# Help please!!



## Sam Evans (Mar 21, 2018)

I have a 7’ Hiniker. I went to get fuel and noticed smoke coming from my unit. I opened my hood but by then the smoking had stopped. I tried to move the plow but it had no power. I checked the main fuse and it was blown. I replaced it and now my plow works all except for drop. It’s lights up in float mode but the bald will not drop. All other modes work. Please tell me there is an easy fix for this. It’s 10:45 at night and snow will be here by morning


----------



## seville009 (Sep 9, 2002)

Doesn’t sound like a quick fix. You can at least check all of your connections to make sure that they’re not broken or chaffing, and are clean snd tight, including your grounds. May be bad plow/battery cable. 

Best bet might be to be first in line at the dealer for repairs


----------



## NewEnglandSteelersFan (Nov 26, 2017)

When the fuse blew, did it fry/melt anything else near it?


----------



## zoojerry (Oct 29, 2019)

I would make sure you have a good ground on your harness. I think the ground is what opens the spool valve to drop.


----------



## Philbilly2 (Aug 25, 2007)

sounds like you have a dead short in your wiring harness


----------



## Hydromaster (Jun 11, 2018)

Philbilly2 said:


> sounds like you have a dead short in your wiring harness


 a year ago....:waving:

and my guess would be, at well over a year ago, would be a coil let the smoke out.


----------



## Philbilly2 (Aug 25, 2007)

Someone on here has the saying in their signature which holds true in this case.

"Electrical components run on smoke... you let the smoke out and they don't work anymore" 

or something to the tune of that...


----------

■ **Objective**: Transcribe the part of the plow thread that opens with the words containing "and my guess" and closes with "in this case.". The rows after the plow thread are separate material.

■ **Information supplied**:
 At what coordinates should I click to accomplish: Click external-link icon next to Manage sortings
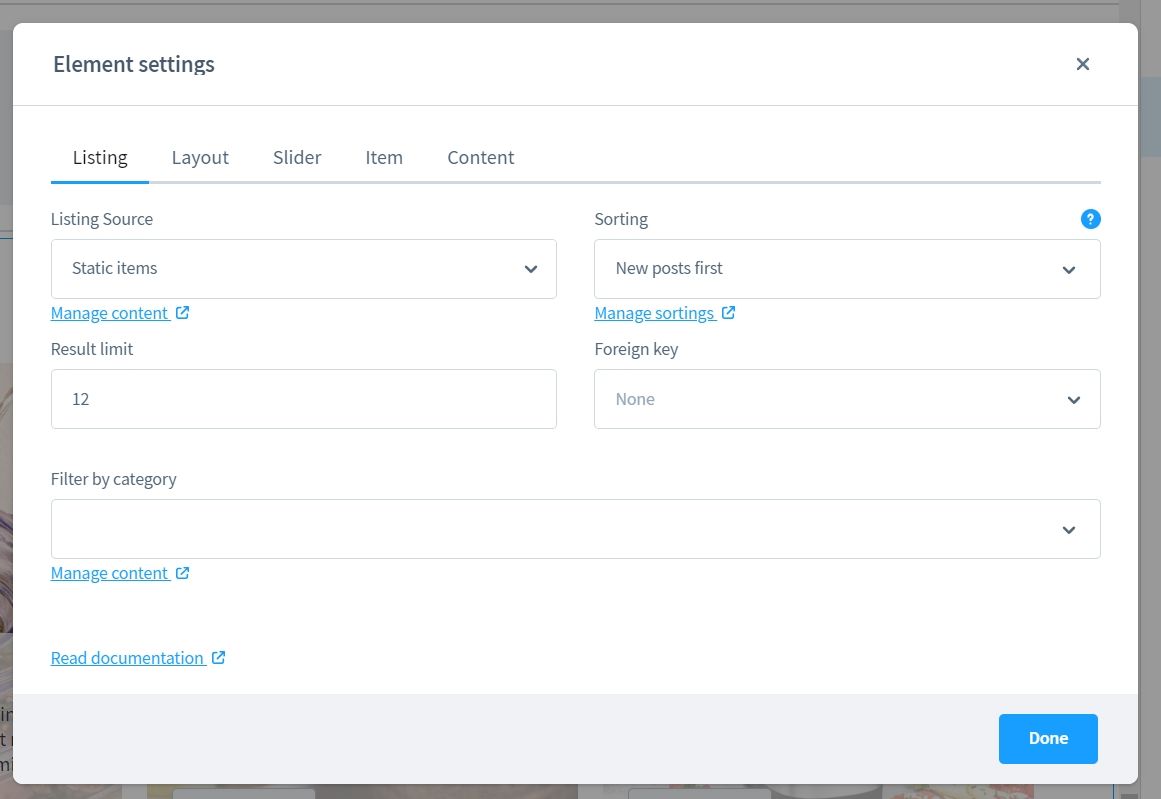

...

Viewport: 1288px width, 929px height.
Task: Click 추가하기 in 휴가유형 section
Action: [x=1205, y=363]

■ **Task result**:
and my guess would be, at well over a year ago, would be a coil let the smoke out.


----------



## Philbilly2 (Aug 25, 2007)

Someone on here has the saying in their signature which holds true in this case.